* Work instructions:
In the post below about revising a birth plan for an induction, why did the writer want the water left unbroken until 5 cm dilation? Answer in one to three sentences.

* Document text:
__________
Along those same lines, have whomever you want in the c-section room (if necessary) and don't have anyone you don't want in there. My MIL came over after I got home from the hospital and basically took my baby away from me (long story) and I can't get over it now! I've learned now that I am in charge of a life and I will do / say whatever is needed that is best for our family.
Best of luck to you! Its going to be the most amazing feeling ever!
olive / 52 posts
Ooh, yeah, revising the birth plan. That was tough emotionally for me, admitting that I "couldn't" go into labor on my own (this was silly thinking on my part.. I just needed a push). I think I left in quite a bit of it and changed some things...
changed a request for no pit unless absolutely necessary to minimum dosage increases and the potential to hold steady or stop once contractions were established
changed a request for minimal external monitoring to request for frequent assistance for bathroom breaks, position changes, etc. Ended up not needing this because my doula/SIL was a L&D tech in the military and knew how to get the baby's heartrate back on the belts when I moved. Also, ask if wireless monitoring is available!
Left in that the ACOG has recommended that clear liquids are just fine in labor and therefore I would be having whatever clear liquids I wanted.. thankfully my doctor's orders backed me up on that.
Left in that *I* would initiate any discussion on pain relief options.
Left in that I did NOT want my water broken until I had cleared 5 cm dilation. Once your water breaks you are committed and I wanted the potential to walk away and try again a few days later if I just wasn't progressing.
Left in all post-birth stuff about baby, different things I was declining or wanted to ask them to leave her with me, etc.
One positive aspect to the induction birth plan is everything is very calm and controlled when you walk in, as you're not yet in labor, so you can talk to your nurses, show them your plan, ask them questions, let them know what your hopes are, etc.
Also in your last prenatal you can talk to your doctor about what his orders are going to be for the induction day... if you need to "pre-approve" an epidural to make it quicker to get one, etc.
My induction experience was pretty quick and therefore kind of intense (pit started at 7 am, time of birth 1:14 pm), but it really was not bad at all. They broke my water around noon and so I transitioned from 5 to 10 in the space of an hour, then pushed for 15 minutes. Yeaaaaah. Hopefully that will not happen for you; they were telling me that they hoped for a 12 or 13 hour labor, which is long enough to not be overwhelming but short enough not to be exhausting.
__________
* Listed entries:
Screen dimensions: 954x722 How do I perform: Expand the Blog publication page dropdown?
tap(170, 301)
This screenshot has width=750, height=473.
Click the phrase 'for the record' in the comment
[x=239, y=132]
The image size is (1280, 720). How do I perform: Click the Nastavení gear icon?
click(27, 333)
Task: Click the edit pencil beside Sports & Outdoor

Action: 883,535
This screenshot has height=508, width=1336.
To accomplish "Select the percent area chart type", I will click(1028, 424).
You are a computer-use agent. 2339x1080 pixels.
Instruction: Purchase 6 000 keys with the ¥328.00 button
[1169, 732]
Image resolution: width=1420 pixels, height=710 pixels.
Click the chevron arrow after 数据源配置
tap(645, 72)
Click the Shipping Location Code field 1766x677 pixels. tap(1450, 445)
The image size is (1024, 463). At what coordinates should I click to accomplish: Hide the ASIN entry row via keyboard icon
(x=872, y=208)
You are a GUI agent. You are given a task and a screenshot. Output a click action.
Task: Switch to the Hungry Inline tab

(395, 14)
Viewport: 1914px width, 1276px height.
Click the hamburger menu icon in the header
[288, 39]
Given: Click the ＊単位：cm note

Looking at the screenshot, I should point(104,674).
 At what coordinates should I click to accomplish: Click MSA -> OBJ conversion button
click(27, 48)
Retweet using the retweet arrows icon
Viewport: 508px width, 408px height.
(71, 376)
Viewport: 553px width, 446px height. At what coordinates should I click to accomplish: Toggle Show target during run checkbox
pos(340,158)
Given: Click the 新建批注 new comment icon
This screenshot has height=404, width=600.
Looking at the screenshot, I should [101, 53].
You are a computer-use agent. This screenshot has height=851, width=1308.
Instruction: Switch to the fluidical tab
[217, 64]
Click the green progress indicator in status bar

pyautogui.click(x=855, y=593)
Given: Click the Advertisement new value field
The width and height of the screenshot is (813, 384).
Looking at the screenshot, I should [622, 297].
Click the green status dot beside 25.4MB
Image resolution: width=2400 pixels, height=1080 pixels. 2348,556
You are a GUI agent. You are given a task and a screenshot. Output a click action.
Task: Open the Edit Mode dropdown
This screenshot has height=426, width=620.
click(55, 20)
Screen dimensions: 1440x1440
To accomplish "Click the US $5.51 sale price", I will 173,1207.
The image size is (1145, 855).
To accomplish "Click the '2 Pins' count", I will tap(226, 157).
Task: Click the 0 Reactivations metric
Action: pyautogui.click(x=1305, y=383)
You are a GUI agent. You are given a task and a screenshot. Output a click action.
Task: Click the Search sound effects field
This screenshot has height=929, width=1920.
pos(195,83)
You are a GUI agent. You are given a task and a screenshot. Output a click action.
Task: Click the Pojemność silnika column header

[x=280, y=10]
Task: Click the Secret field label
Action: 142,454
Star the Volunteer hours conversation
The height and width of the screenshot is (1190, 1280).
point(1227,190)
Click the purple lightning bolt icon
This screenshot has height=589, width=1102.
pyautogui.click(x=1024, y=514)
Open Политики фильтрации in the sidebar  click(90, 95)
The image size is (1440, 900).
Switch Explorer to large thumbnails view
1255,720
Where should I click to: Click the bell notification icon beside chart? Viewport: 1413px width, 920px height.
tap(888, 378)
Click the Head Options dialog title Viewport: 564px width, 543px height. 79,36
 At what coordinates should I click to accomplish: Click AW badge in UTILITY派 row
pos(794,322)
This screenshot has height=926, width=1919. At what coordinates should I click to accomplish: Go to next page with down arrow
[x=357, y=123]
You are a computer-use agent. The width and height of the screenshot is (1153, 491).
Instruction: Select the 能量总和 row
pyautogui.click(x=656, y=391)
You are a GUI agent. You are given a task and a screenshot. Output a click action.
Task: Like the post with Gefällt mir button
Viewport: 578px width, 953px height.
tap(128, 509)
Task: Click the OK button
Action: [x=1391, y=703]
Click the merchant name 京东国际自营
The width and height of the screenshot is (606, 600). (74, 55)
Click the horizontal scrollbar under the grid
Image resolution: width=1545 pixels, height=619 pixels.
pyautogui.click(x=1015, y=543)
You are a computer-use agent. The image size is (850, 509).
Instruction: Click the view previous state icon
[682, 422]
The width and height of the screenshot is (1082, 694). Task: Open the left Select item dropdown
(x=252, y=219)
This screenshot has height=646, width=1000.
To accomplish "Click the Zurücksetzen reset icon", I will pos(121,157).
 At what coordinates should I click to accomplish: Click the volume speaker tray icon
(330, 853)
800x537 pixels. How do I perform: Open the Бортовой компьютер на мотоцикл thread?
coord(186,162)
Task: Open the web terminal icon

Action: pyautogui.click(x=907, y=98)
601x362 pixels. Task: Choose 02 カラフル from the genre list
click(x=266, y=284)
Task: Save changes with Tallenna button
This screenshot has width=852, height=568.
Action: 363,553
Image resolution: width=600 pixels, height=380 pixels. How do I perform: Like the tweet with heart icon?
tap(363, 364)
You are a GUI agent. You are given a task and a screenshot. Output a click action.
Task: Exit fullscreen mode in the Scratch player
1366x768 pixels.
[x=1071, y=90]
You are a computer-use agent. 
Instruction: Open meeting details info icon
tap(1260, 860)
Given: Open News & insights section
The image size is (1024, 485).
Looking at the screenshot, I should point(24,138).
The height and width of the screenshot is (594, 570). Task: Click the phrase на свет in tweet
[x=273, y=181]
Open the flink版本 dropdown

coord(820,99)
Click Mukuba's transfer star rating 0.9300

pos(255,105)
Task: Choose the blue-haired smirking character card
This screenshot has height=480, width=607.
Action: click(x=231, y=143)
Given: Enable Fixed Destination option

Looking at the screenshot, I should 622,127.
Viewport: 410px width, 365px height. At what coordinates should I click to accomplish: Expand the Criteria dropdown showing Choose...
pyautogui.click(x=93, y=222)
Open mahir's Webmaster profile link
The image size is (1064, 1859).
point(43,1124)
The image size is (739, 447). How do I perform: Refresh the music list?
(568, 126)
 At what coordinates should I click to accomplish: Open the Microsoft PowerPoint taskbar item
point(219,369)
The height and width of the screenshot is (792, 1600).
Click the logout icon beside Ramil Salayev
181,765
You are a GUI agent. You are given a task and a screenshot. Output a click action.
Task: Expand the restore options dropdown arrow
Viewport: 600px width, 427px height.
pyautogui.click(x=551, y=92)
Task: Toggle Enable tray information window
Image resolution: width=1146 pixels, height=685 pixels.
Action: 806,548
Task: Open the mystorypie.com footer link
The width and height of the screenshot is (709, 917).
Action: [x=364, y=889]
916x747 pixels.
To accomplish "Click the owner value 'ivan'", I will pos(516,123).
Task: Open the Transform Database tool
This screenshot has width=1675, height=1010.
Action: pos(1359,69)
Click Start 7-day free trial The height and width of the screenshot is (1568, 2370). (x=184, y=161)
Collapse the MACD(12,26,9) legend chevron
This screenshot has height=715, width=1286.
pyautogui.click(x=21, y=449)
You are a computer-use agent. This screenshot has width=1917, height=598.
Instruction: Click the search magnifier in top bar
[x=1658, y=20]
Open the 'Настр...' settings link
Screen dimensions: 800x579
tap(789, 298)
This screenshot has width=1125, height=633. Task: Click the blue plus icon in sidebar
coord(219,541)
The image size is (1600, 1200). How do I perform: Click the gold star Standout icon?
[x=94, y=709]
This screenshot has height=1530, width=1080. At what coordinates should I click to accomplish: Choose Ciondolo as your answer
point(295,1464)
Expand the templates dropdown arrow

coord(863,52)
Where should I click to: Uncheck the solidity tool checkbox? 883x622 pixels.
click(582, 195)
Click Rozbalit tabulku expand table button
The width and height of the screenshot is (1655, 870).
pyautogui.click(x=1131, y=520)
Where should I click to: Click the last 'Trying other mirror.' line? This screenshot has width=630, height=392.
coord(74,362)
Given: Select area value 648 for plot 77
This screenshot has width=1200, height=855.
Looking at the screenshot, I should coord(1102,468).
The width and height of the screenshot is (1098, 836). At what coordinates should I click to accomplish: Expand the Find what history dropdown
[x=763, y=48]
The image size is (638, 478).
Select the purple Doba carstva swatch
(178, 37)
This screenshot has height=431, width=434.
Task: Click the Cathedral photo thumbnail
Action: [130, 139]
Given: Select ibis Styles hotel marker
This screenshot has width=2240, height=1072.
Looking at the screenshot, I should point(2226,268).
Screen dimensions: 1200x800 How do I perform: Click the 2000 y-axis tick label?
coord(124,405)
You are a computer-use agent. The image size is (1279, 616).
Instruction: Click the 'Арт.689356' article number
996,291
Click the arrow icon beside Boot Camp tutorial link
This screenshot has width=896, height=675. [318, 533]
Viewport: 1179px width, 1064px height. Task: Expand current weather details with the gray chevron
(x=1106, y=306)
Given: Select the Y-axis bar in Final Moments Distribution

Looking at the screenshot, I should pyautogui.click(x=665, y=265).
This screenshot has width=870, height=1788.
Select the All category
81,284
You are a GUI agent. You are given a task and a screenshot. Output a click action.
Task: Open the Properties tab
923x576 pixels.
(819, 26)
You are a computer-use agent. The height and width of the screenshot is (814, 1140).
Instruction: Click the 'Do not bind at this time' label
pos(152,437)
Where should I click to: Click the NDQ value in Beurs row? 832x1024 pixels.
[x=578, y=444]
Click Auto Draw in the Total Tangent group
__________
* Written solution:
Once the water breaks, you are committed to delivering. The writer wanted to keep the option of walking away and trying again a few days later if labor wasn't progressing.